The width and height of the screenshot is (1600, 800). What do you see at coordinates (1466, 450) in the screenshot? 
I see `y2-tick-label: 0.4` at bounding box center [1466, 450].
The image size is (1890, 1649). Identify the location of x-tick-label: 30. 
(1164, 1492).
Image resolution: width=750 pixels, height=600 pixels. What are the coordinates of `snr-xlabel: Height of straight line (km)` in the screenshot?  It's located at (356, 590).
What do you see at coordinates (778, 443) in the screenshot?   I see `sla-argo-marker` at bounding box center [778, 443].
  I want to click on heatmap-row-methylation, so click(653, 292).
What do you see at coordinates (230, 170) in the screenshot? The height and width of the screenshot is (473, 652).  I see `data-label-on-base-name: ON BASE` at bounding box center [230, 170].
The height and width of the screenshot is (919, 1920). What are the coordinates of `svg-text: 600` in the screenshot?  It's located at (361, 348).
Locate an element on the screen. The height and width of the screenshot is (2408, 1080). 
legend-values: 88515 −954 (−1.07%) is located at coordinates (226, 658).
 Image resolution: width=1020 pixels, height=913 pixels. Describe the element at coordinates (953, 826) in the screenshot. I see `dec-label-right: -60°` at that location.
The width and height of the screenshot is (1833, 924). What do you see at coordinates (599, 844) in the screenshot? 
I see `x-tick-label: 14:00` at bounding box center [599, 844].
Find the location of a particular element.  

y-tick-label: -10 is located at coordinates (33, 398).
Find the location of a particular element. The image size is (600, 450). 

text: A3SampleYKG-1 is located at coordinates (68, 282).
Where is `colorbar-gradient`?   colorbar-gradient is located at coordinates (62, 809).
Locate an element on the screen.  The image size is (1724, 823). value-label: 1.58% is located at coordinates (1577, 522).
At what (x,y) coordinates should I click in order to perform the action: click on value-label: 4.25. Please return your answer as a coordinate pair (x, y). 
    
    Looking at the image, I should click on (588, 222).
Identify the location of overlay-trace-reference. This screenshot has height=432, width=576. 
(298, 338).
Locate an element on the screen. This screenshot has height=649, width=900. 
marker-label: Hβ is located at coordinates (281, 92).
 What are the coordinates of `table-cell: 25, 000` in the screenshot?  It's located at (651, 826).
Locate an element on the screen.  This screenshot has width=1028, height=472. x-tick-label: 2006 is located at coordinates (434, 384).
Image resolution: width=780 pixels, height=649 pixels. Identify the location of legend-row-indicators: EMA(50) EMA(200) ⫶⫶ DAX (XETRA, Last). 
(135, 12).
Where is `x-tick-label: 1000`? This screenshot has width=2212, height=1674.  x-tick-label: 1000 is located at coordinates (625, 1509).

══════════════════════════════

_EXERCISE DIRECTIONS_:
Reproduce every line of the material above word for word, keeping the original order, spacing, and punctuation.

_EXERCISE RESPONSE_:
The width and height of the screenshot is (1600, 800). What do you see at coordinates (1466, 450) in the screenshot? 
I see `y2-tick-label: 0.4` at bounding box center [1466, 450].
The image size is (1890, 1649). Identify the location of x-tick-label: 30. 
(1164, 1492).
Image resolution: width=750 pixels, height=600 pixels. What are the coordinates of `snr-xlabel: Height of straight line (km)` in the screenshot?  It's located at (356, 590).
What do you see at coordinates (778, 443) in the screenshot?   I see `sla-argo-marker` at bounding box center [778, 443].
  I want to click on heatmap-row-methylation, so click(653, 292).
What do you see at coordinates (230, 170) in the screenshot? The height and width of the screenshot is (473, 652).  I see `data-label-on-base-name: ON BASE` at bounding box center [230, 170].
The height and width of the screenshot is (919, 1920). What are the coordinates of `svg-text: 600` in the screenshot?  It's located at (361, 348).
Locate an element on the screen. The height and width of the screenshot is (2408, 1080). 
legend-values: 88515 −954 (−1.07%) is located at coordinates (226, 658).
 Image resolution: width=1020 pixels, height=913 pixels. Describe the element at coordinates (953, 826) in the screenshot. I see `dec-label-right: -60°` at that location.
The width and height of the screenshot is (1833, 924). What do you see at coordinates (599, 844) in the screenshot? 
I see `x-tick-label: 14:00` at bounding box center [599, 844].
Find the location of a particular element.  

y-tick-label: -10 is located at coordinates (33, 398).
Find the location of a particular element. The image size is (600, 450). 

text: A3SampleYKG-1 is located at coordinates (68, 282).
Where is `colorbar-gradient`?   colorbar-gradient is located at coordinates (62, 809).
Locate an element on the screen.  The image size is (1724, 823). value-label: 1.58% is located at coordinates (1577, 522).
At what (x,y) coordinates should I click in order to perform the action: click on value-label: 4.25. Please return your answer as a coordinate pair (x, y). 
    
    Looking at the image, I should click on (588, 222).
Identify the location of overlay-trace-reference. This screenshot has height=432, width=576. 
(298, 338).
Locate an element on the screen. This screenshot has height=649, width=900. 
marker-label: Hβ is located at coordinates (281, 92).
 What are the coordinates of `table-cell: 25, 000` in the screenshot?  It's located at (651, 826).
Locate an element on the screen.  This screenshot has width=1028, height=472. x-tick-label: 2006 is located at coordinates (434, 384).
Image resolution: width=780 pixels, height=649 pixels. Identify the location of legend-row-indicators: EMA(50) EMA(200) ⫶⫶ DAX (XETRA, Last). 
(135, 12).
Where is `x-tick-label: 1000`? This screenshot has width=2212, height=1674.  x-tick-label: 1000 is located at coordinates (625, 1509).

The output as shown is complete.